There are now more slaves than in any other time in history. Of an estimated 46 million victims of modern-day slavery, seven out of ten are directly related to the private sector.
The Mekong Club
There are now more slaves than in any other time in history. Of an estimated 46 million victims of modern-day slavery, seven out of ten are directly related to the private sector. The majority of these victims, make the products we buy or harvest the food we eat, exploited for labour – bonded or forced.
Despite the best efforts by governments and non-government organisations around the world, the problem is growing exponentially. With 60 per cent of forced labour occurring in supply chains, businesses are in a unique position to be able to contribute to the fight against slavery. Real change is needed and The Mekong Club is this catalyst for changing, engaging, inspiring and supporting the private sector to lead in this fight.
So what do we do? How can we stop what is arguably the greatest human rights violation of our time? How can we mitigate this risk to our brand?

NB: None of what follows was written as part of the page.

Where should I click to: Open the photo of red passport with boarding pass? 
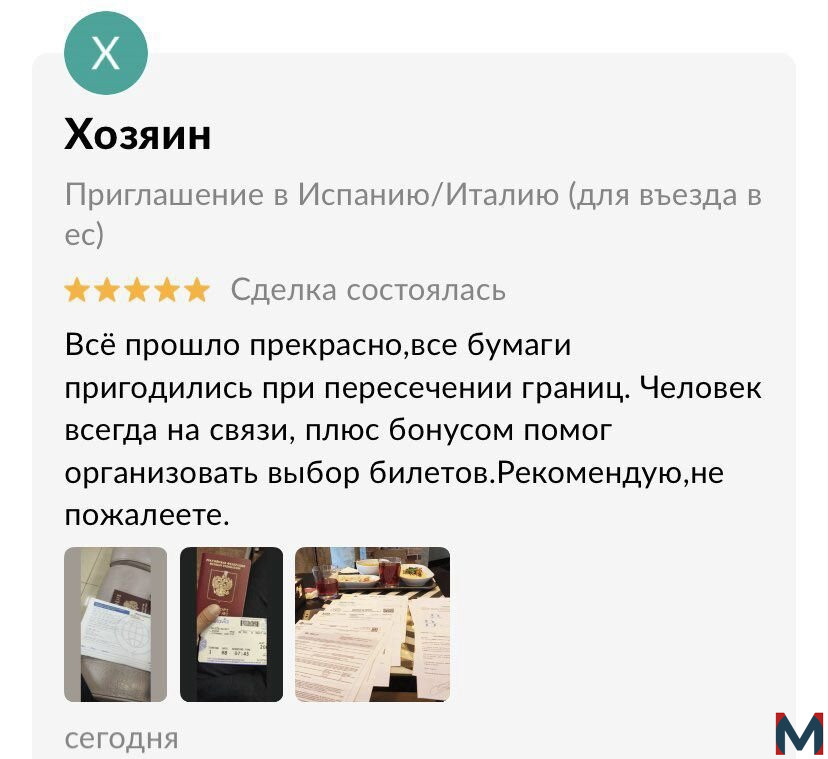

In this seminar, issues and possible solutions related to these questions will be discussed.
Guest speaker: Matt Friedman
Matt Friedman is an international human trafficking expert with over 25 years of experience as an activist, program designer, evaluator, and manager.
Before the Mekong Club, Matt was the Regional Project Manager of the United Nations Inter-Agency Project on Human Trafficking in Thailand, linking the United Nations system with governments and civil society groups in China, Cambodia, Laos PDR, Myanmar, Thailand, and Vietnam.
From 1991–2006, Matt worked for the United States Agency for International Development in Thailand, Bangladesh and Nepal. He worked passionately to design and manage both domestic and regional human trafficking programs.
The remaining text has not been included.